_WRITTEN REQUEST 1_. What are all the section headings in the text on Florida common law marriage?
_WRITTEN REQUEST 2_. In the text on Florida common law marriage, can you take the part that opens with the words "Although common law" and closes with "in another state." and rewrite it with "begun" substituted for "initiated"?

Common law marriages are legally recognized marriages between two partners that have been together for a set amount of time, in many places, for example, seven years. Despite the term, common law marriages are not very common in the United States and are only recognized in a few states. In Florida, the belief that common law marriages are legally recognized is a MYTH.

Does Florida Recognize Common Law Marriages?

According to Florida statute §741.211, any common law marriage entered into after January 1, 1968 is void. Regardless of the duration of a relationship, even if a couple has been together for many years or decades, have children together, or share property and assets, common law marriages are not legally acknowledged or valid in Florida.

Exceptions for Common Law Marriage in Florida

Although common law marriages initiated in Florida are void, Florida does recognize the validity of any marriage, including common law marriages, legally created in another state.

Do Unmarried Couples Have the Same Rights as Married Couples in Florida?

_STORED DATA_.
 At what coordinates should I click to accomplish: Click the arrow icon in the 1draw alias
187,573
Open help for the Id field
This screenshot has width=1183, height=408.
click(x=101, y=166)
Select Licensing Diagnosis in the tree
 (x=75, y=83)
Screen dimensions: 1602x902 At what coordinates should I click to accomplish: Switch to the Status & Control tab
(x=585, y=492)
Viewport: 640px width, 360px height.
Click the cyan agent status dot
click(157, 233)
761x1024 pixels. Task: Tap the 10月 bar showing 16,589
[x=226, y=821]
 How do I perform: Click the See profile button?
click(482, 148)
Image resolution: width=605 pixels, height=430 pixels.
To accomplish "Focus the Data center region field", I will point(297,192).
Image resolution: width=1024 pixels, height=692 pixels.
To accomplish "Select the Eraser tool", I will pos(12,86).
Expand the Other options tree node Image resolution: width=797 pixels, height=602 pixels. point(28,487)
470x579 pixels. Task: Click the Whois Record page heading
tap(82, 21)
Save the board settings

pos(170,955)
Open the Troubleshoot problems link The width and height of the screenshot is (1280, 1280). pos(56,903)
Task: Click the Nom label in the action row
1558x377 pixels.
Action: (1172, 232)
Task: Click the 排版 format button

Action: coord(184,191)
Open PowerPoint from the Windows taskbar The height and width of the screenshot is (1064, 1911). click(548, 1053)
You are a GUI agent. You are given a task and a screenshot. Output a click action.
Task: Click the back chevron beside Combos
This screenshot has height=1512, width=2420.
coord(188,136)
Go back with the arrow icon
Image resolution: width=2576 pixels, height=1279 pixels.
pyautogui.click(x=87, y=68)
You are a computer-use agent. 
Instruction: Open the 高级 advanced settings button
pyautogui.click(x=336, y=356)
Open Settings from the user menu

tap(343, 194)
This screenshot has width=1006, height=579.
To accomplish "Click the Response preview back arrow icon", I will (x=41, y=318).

_CORRECT OUTPUT 1_.
- Does Florida Recognize Common Law Marriages?
- Exceptions for Common Law Marriage in Florida
- Do Unmarried Couples Have the Same Rights as Married Couples in Florida?

_CORRECT OUTPUT 2_.
Although common law marriages begun in Florida are void, Florida does recognize the validity of any marriage, including common law marriages, legally created in another state.